=== Work item ===
Can you give all the records again without altering a single character?

=== Pixel coordinate grounding data ===
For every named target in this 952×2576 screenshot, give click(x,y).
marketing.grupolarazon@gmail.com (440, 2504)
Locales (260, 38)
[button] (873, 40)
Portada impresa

=== Answer space ===
For every named target in this 952×2576 screenshot, give click(x,y).
marketing.grupolarazon@gmail.com (440, 2504)
Locales (260, 38)
[button] (873, 40)
Portada impresa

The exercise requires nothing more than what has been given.